Jennifer Lawrence can’t save the dark and dissatisfying ‘Red Sparrow’
March 5, 2018
Besides it being a spy/action thriller containing little in terms of action or thrills, Red Sparrow, directed by Francis Lawrence, offers a uniquely grim take on sexual exploitation. It tries, in vain, to sell an idea I never wanted to buy.
Jennifer Lawrence has had better outings, but she still firmly handles her role as Dominika, a beautiful Russian ballet dancer whose career abruptly ends when her dance partner breaks her leg. With no source of income, she’s in desperate need of a way to take care of her sick and dependent mother—a cheaply marketable motivation. Enter her creepy uncle who cajoles her into enrolling in an institution (“whore school,” as Dominika dubs it) that teaches its “sparrows” to use their bodies as tools to extract sensitive information for Russian intelligence. Thankfully, UNF left this one off the majors list.

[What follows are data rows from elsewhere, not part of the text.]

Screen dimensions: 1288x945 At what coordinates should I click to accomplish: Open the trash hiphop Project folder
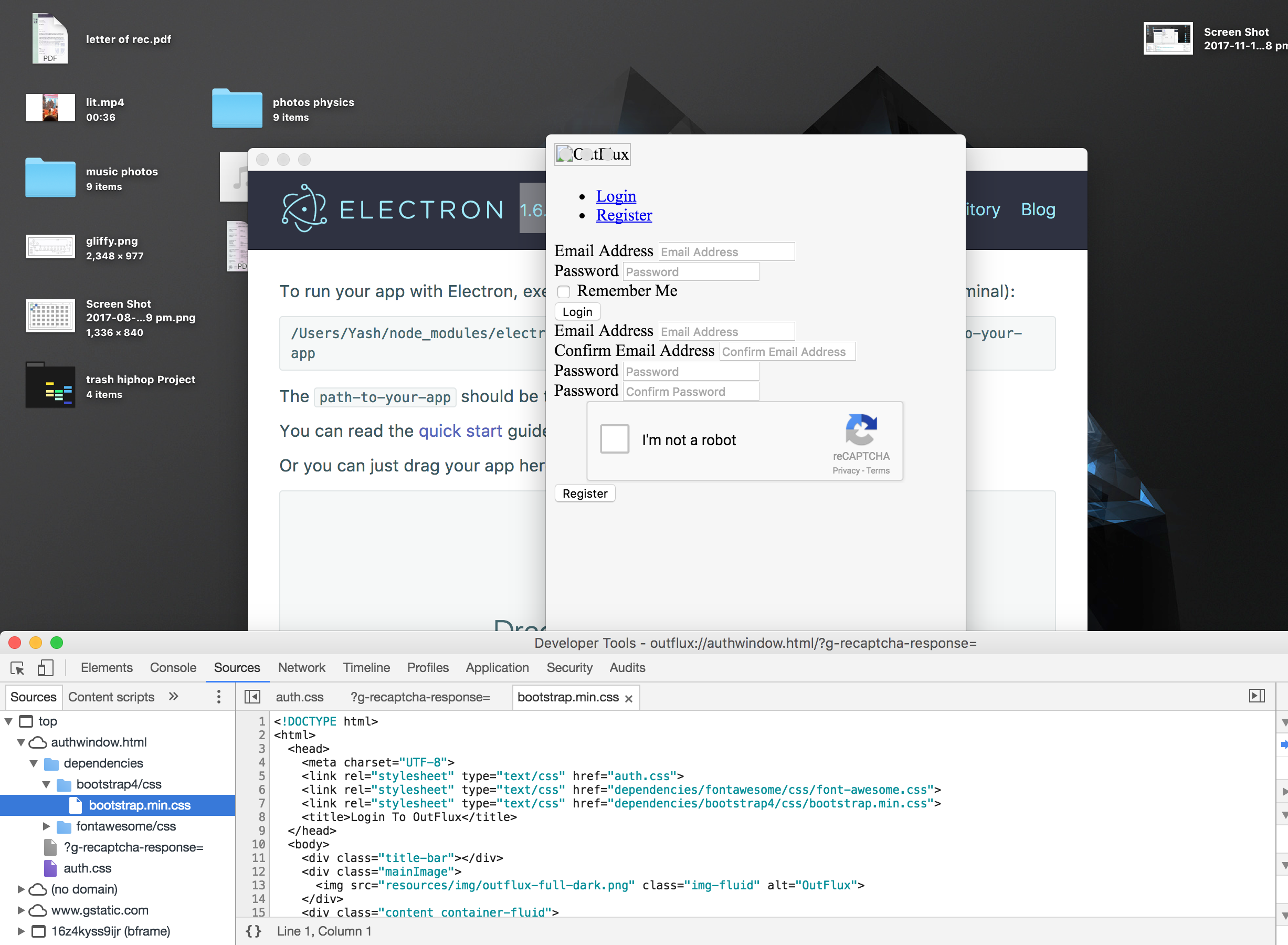50,384
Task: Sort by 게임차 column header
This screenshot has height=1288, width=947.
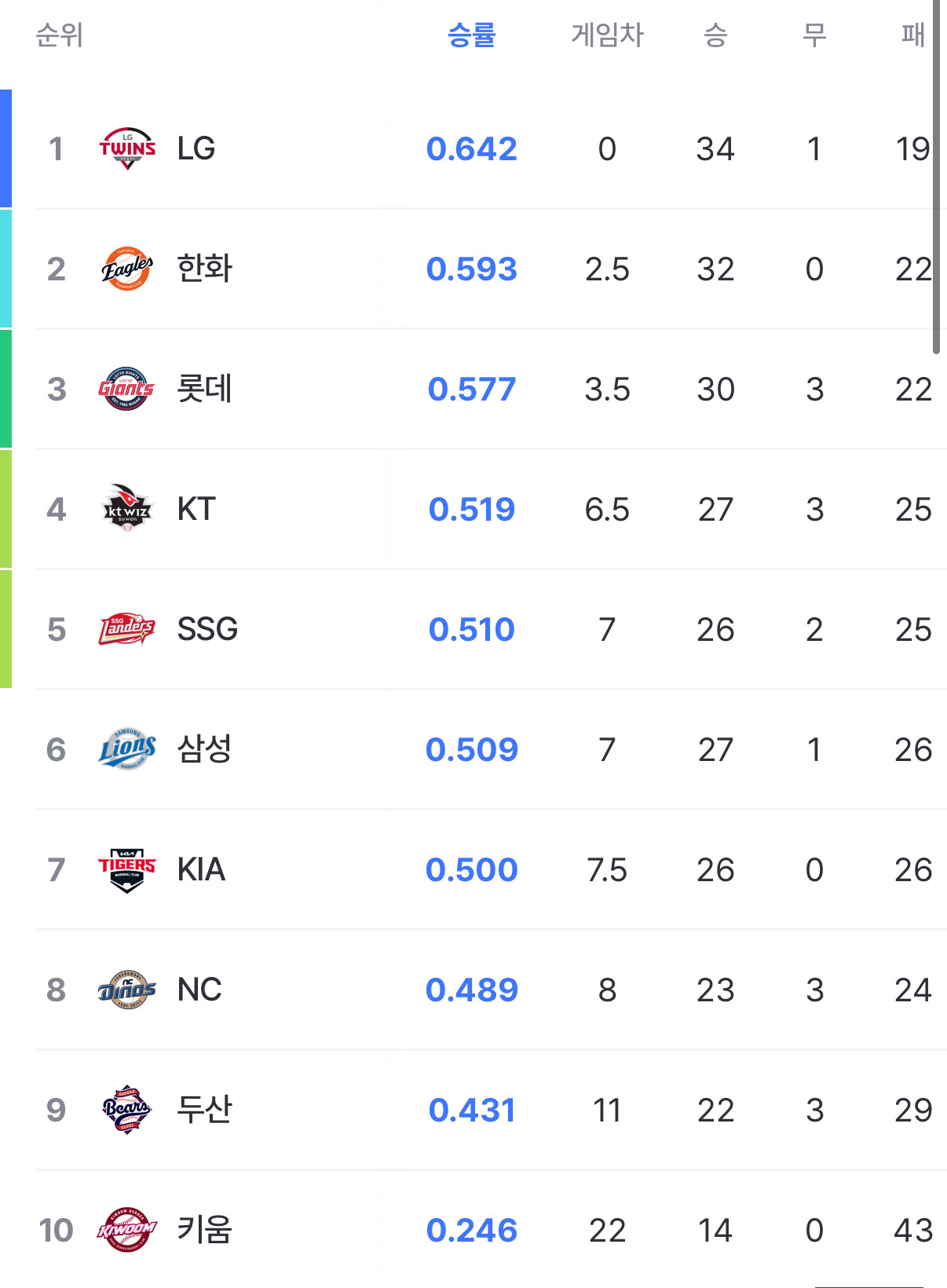Action: tap(607, 35)
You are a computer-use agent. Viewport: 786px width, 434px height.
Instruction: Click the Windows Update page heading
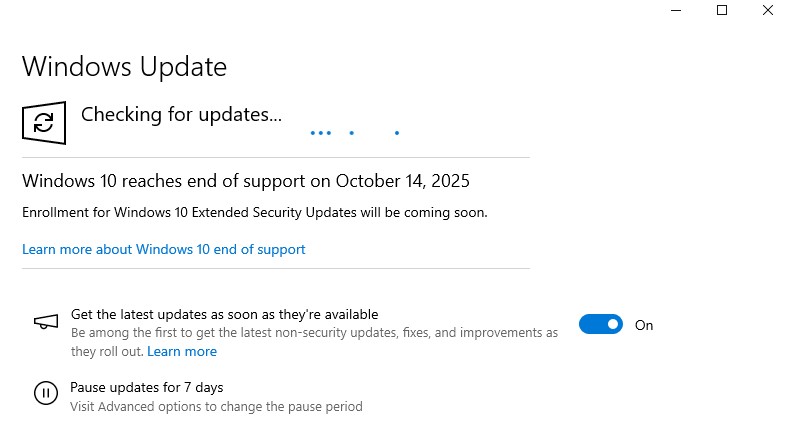tap(124, 67)
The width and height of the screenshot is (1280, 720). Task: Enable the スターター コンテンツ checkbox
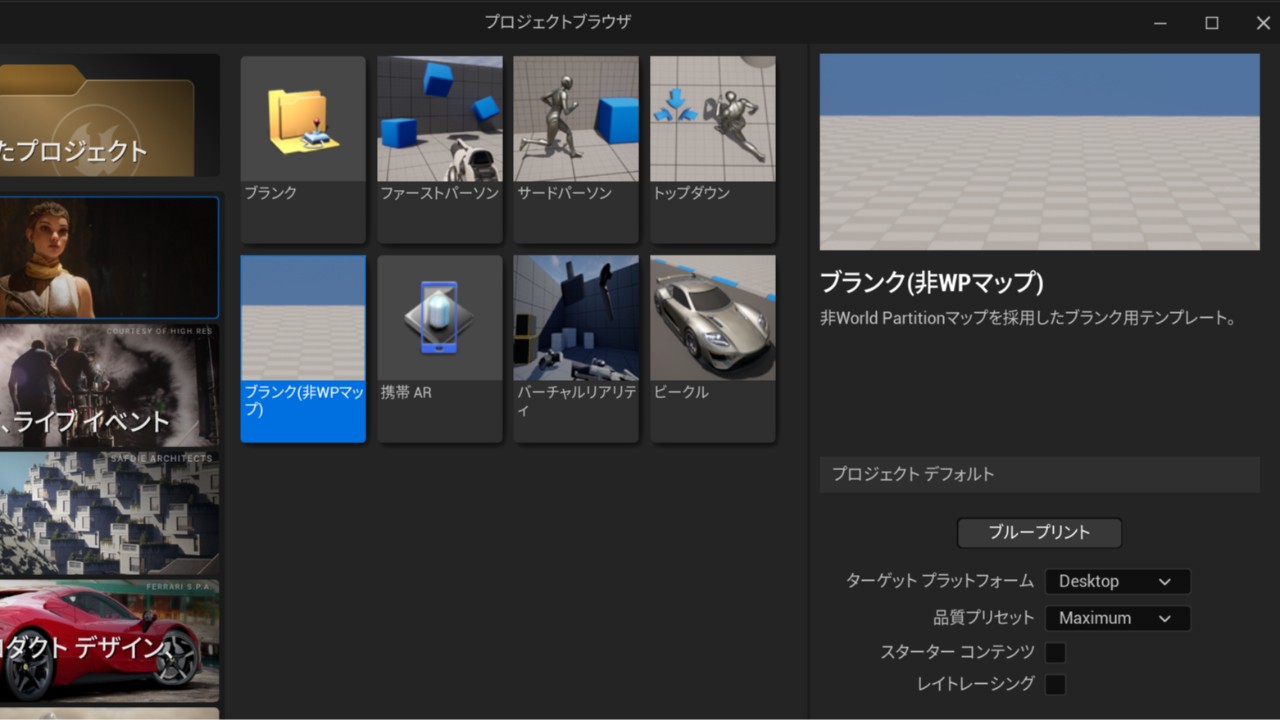coord(1056,652)
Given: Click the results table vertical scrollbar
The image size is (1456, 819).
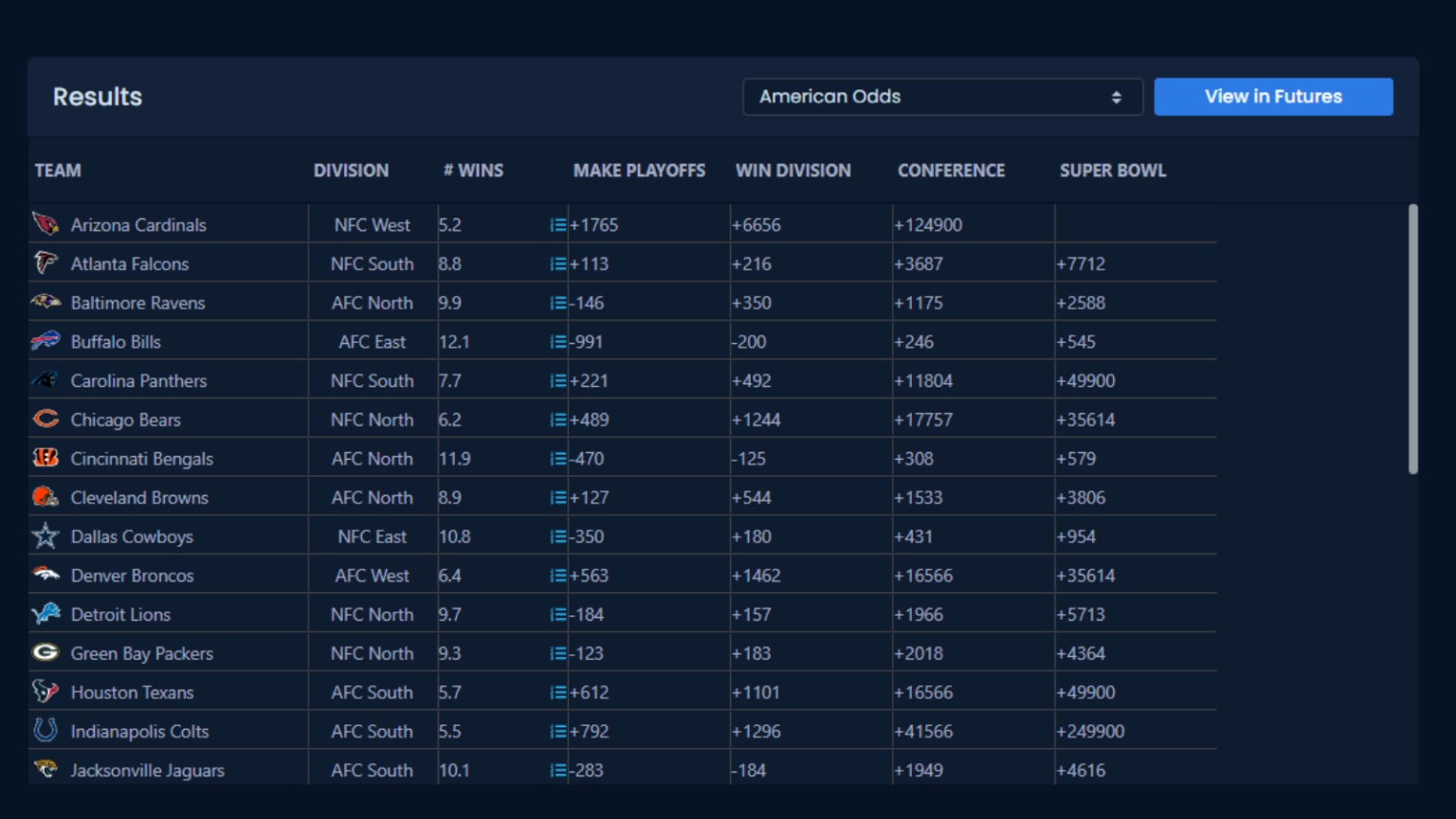Looking at the screenshot, I should pos(1412,339).
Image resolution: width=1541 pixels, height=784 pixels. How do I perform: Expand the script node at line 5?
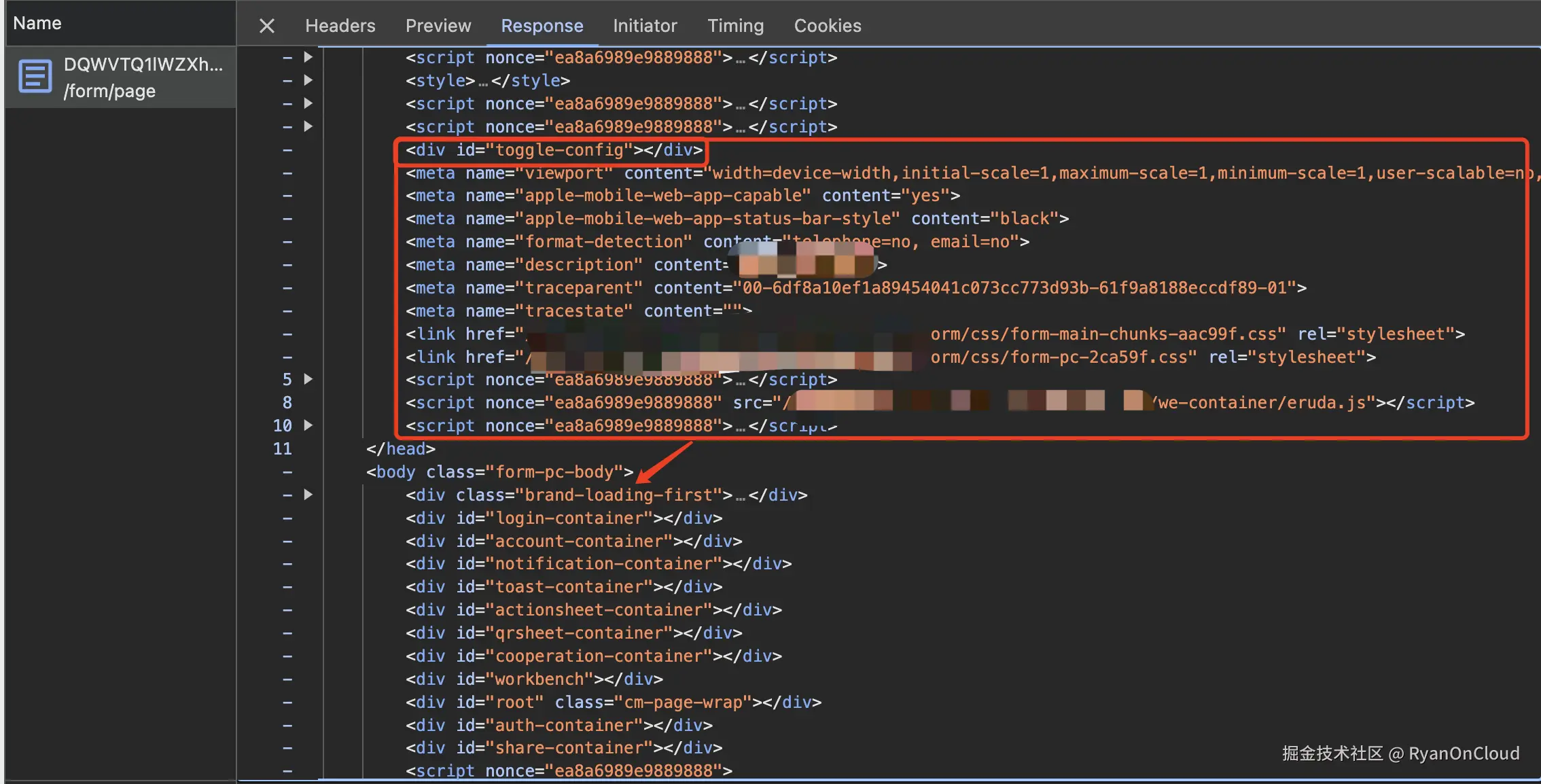tap(308, 379)
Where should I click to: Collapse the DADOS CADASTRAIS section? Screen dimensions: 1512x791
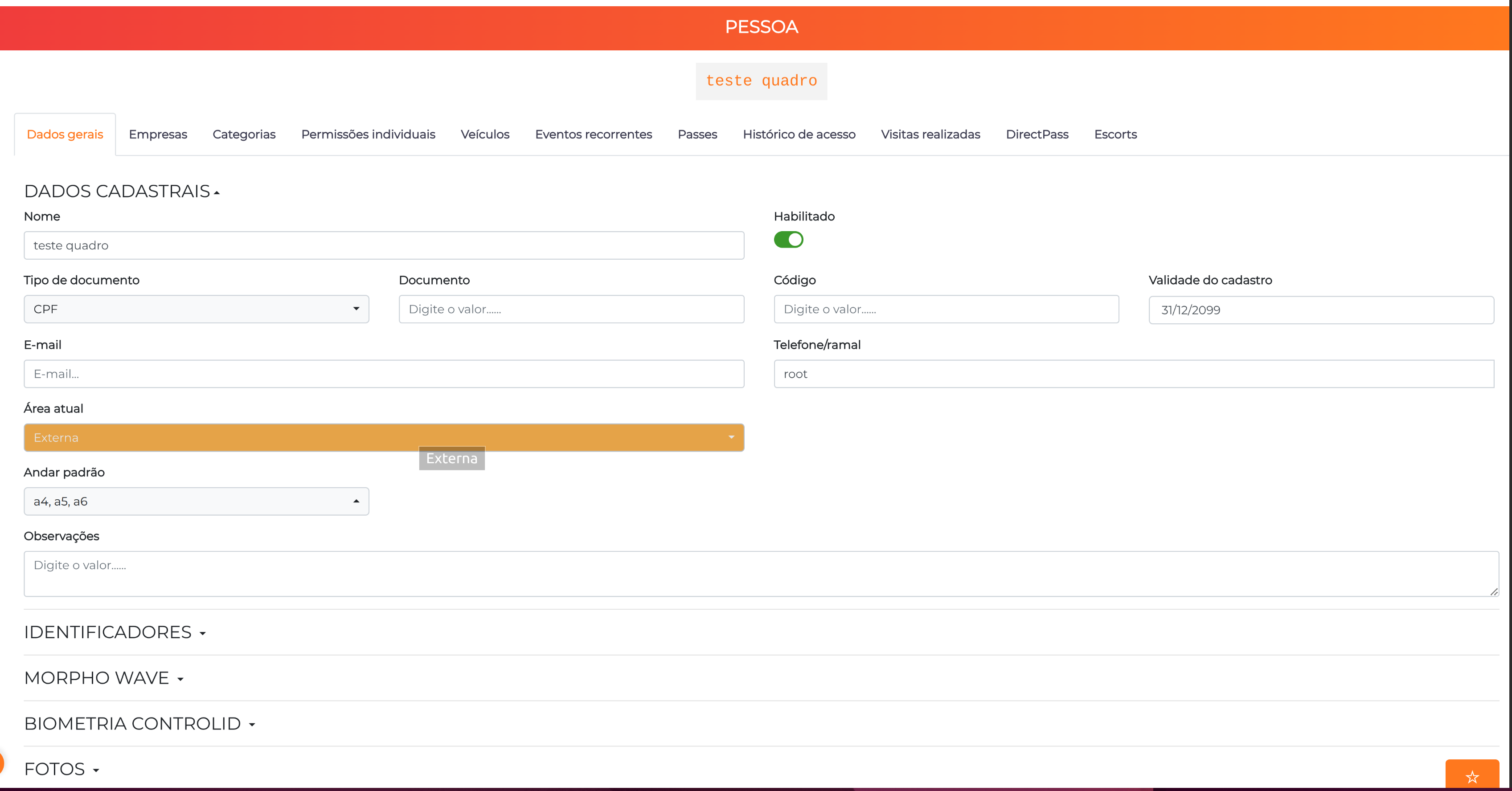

Sparrow school preys on those who, for one reason or another, have nowhere to turn and therefore can be forced to do whatever their superiors ask. Dominika and her peers are instructed to give themselves fully to their abusers without holding anything back, effectively weaponizing their abuse at their own cost. Red Sparrow depicts its seduction with intended power and self actualization, yet the sparrows do what they do because they’re forced to do it, and they are presumably held hostage by their employers for the entirety of their lives.
Over the course of the film, Dominika is threatened, beaten senselessly, and at one point, she’s violently raped. In the end, this form of “weaponry” doesn’t feel powerful in the slightest as Dominika has sacrificed herself completely. Who she is at the end is a far cry from the person she was before, and I didn’t get the sense that this transformation was positive or worth it in any way. While her intentions are noble, her final fate isn’t one she necessarily wants, but one she is practically forced into. Her noticeable lack of agency is never truly resolved.
Sparrow’s redeeming qualities reside in its infrequent moments of wit and suspense, both of which cannot be maintained throughout its drawn out 2-hour-and-20-minute running time. There’s a point where Dominika makes fun of her boss’s microscopic anatomy, knowing well enough he’d slap her for it. Instead of the typical seduction approach, she threatens him with video of the assault before bidding him a cheerful goodnight. We also get to meet a very drunk and hilarious Mary-Louise Parker, who comments on the same man’s “toad-like” appearance.
Otherwise, this spy flick is mostly sluggish, tedious and disappointing. Red Sparrow’s biggest blunder, however, is its weak attempt at empowerment. It subjects its main character to a job she takes no pleasure in, and therefore, neither can we.